Placeholder Image

Subtitles section Play video

  • [MUSIC PLAYING]

  • JOSH DILLON: Hello, everyone.

  • I'm Josh Dillon, and I'm a lead on the TensorFlow probability

  • team.

  • And today, I'm going to talk to you about probability stuff

  • and how it relates to TensorFlow stuff.

  • So let's find out what that means.

  • OK, so these days, machine learning

  • often means specifying deep model architectures

  • and then fitting them under some loss.

  • And happily, Keras makes specifying model architecture

  • relatively easy.

  • But what about the loss?

  • Choosing the right loss is tough.

  • Improving one-- even a reasonable one--

  • can be even tougher.

  • And once you fit your model, how do you know it's good?

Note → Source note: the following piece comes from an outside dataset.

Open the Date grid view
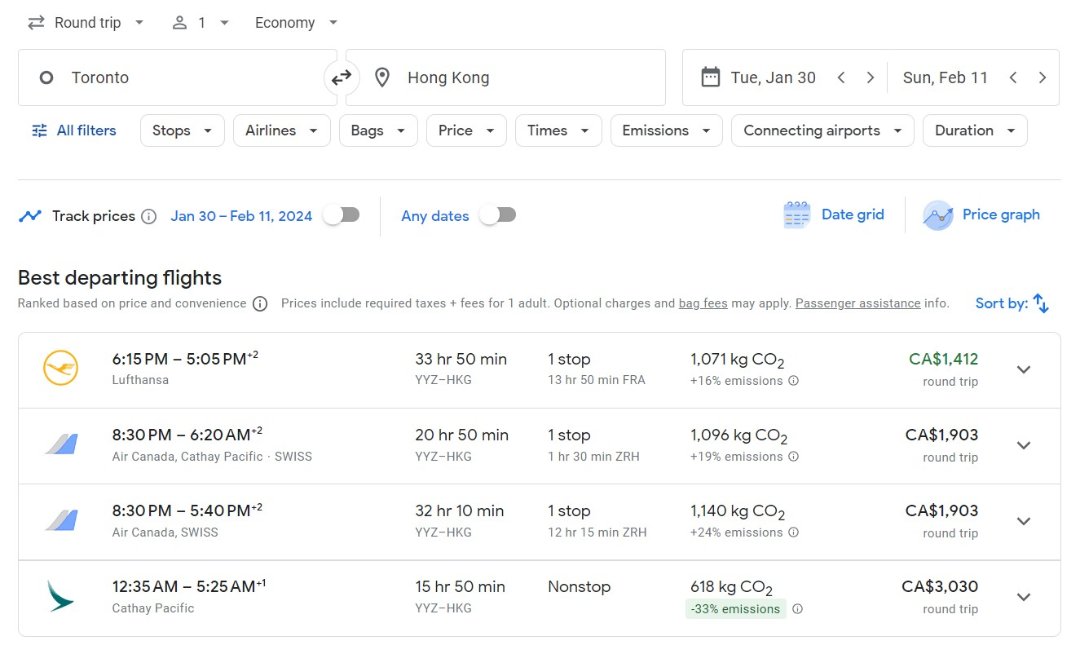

  • Does accuracy tell the full picture?

  • Why not use mean, entropy, mode?

  • Wouldn't it be great if there existed

  • some mathematical framework, which unified these ideas?

  • Better still, wouldn't it be nice

  • if it was plug and play with Keras and the rest of TF?

  • This would make comparing models easier by simply maximizing

  • likelihood and having readily available

  • evaluative statistics.

  • We can rapidly prototype different generating

  • assumptions and quickly reject the bad ones.

  • In short, wouldn't it be great if we could do this--

  • just say I want to maximize the log likelihood

  • and then summarize what I learned easily

  • and in a unified way?

  • So let's play with that idea.

  • Here, we have a data set-- these blue dots.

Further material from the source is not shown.